READING TEXT |
★ ★ ★ ★
Trying to home in further on her judicial philosophy, Grassley asked, of the previous 115 justices, are there any of them now or in the past that has a judicial philosophy that most closely resembles her own. She said she hasn't studied the philosophies of all of the prior justices but that her background as a trial judge resembles that of left-leaning Justice Sonia Sotomayor.

Judge Ketanji Brown Jackson testifies on her nomination to become an Associate Justice of the Supreme Court during a Senate Judiciary Committee confirmation hearing on Capitol Hill in Washington, D.C, March 22, 2022.
Mandel Ngan/AFP via Getty Images

"I will say that I come to this position, to this moment as a judge who comes from practice -- that I was a trial judge and my methodology has developed in this context. I don't know how many other justices other than Justice Sotomayor have that same background," she said.

Jackson has also emphasized in previous confirmations hearings that she does not have a judicial philosophy per se, but she applies the same methodology to all the cases she approaches, regardless of its parties.

-ABC News' Trish Turner

Mar 22, 2022, 10:14 AM EDT

Grassley grills Jackson on 'court-packing'

Ranking Member Sen. Chuck Grassley, R-Iowa, tried to get more clarity on whether Judge Jackson would support the idea of expanding the Supreme Court beyond nine justices, but Jackson said that was a policy question she couldn't answer.

The question comes after several Republicans said Monday they were disappointed that Jackson hasn't clarified her position on court-packing after she received the support of the progressive group Demand Justice, which is pushing for the court's expansion.

Sen. Chuck Grassley questions Supreme Court nominee Ketanji Brown Jackson during a Senate Judiciary Committee confirmation hearing on Capitol Hill in Washington, D.C., March 22, 2022.
Andrew Harnik/AP

"Respectfully, senator, other nominees to the Supreme Court have responded as I will, which is that it is a policy question for Congress," Jackson said. "I am particularly mindful of not speaking to policy issues because I am so committed to staying in my lane of the system. Because I'm just not willing to speak to issues that are properly in the province of this body."
★ ★ ★ ★
SOURCE DATA |

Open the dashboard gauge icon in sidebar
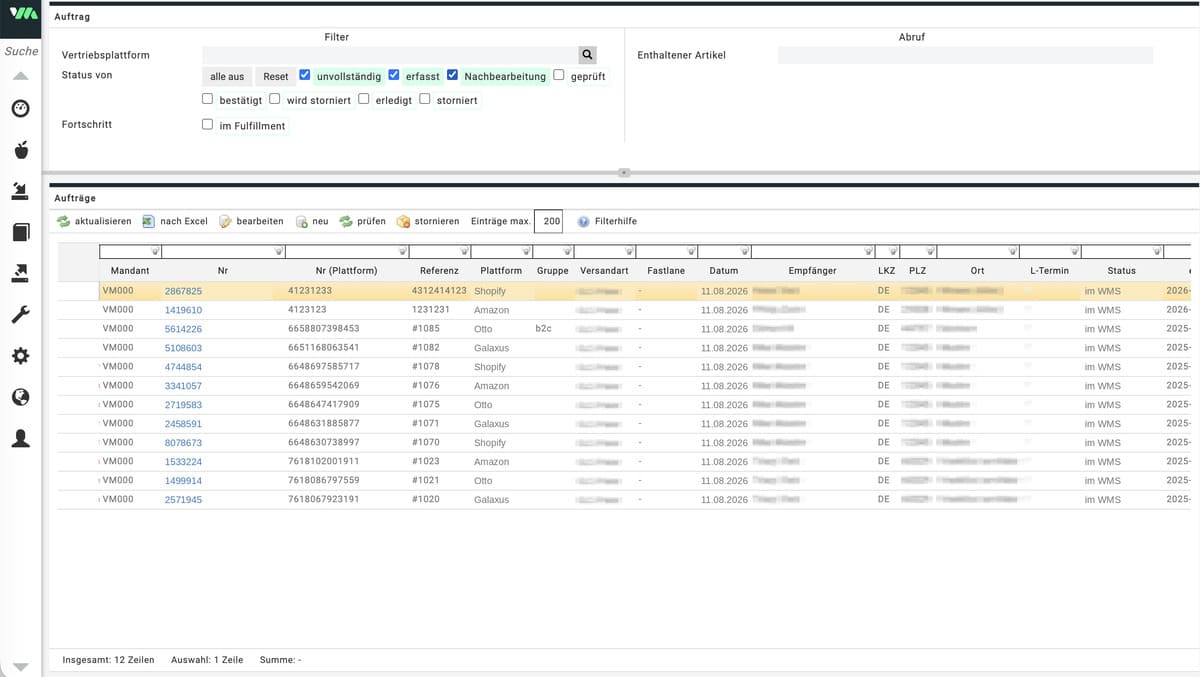The width and height of the screenshot is (1200, 677). pyautogui.click(x=20, y=108)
★ ★ ★ ★
DIRECTION 1 | In the Jackson hearing coverage above, which justice did Jackson say has a background like hers as a trial judge?
DIRECTION 2 | Please print the part of the Jackson hearing coverage above between "Jackson has also" and "the court's expansion.", inclusive.
DIRECTION 3 | Proceed with the Jackson hearing coverage above, starting from its last sentence.

EXERCISE RESULT 1 | Justice Sonia Sotomayor.

EXERCISE RESULT 2 |
Jackson has also emphasized in previous confirmations hearings that she does not have a judicial philosophy per se, but she applies the same methodology to all the cases she approaches, regardless of its parties.

-ABC News' Trish Turner

Mar 22, 2022, 10:14 AM EDT

Grassley grills Jackson on 'court-packing'

Ranking Member Sen. Chuck Grassley, R-Iowa, tried to get more clarity on whether Judge Jackson would support the idea of expanding the Supreme Court beyond nine justices, but Jackson said that was a policy question she couldn't answer.

The question comes after several Republicans said Monday they were disappointed that Jackson hasn't clarified her position on court-packing after she received the support of the progressive group Demand Justice, which is pushing for the court's expansion.

EXERCISE RESULT 3 |
Presented with the fact that retiring Justice Stephen Breyer and the late Justice Ruth Bader Ginsburg stated their views on the position, Grassley then asked if the Supreme Court has been bought by dark money groups.

"Senator, I don't have any reason to believe that that's the case," she replied. "I have only the highest esteem for the members of the Supreme Court whom I hope to be able to join, if I'm confirmed, and for all of the members of the judiciary."

Supreme Court nominee Judge Ketanji Brown Jackson testifies during her confirmation hearing before the Senate Judiciary Committee on Capitol Hill, March 22, 2022, in Washington, D.C.
Win Mcnamee/Getty Images

Mar 22, 2022, 9:58 AM EDT

Jackson discusses representing Gitmo detainees

Continuing to give Judge Jackson opportunities to respond to GOP attacks, Senate Judiciary Chairman Dick Durbin, D-Ill., also asked her what impact representing Guantanamo Bay detainees had on her judicial career after Republicans made clear they will take aim at those cases she was assigned as a federal public defender.

"September 11th was a tragic attack on this country. We all lived through it," she began. "We saw what happened, and there were many defenses, important defenses that Americans undertook. There were Americans whose service came in the form of military action. My brother was one of those Americans, those brave Americans who decided to join the military to defend our country."

Judge Ketanji Brown Jackson testifies during her Senate Judiciary Committee confirmation hearing on her nomination to the Supreme Court, on Capitol Hill in Washington, March 22, 2022.
Jonathan Ernst/Reuters

"After 9/11, there were also lawyers who recognized that our nation's values were under attack, that we couldn't let the terrorists win by changing who we were fundamentally," she continued. "And what that meant was that the people who were being accused by our government of having engaged in actions related to this, under our Constitutional scheme, were entitled to representation -- were entitled to be treated fairly. That's what makes our system the best in the world. That's what makes us exemplary."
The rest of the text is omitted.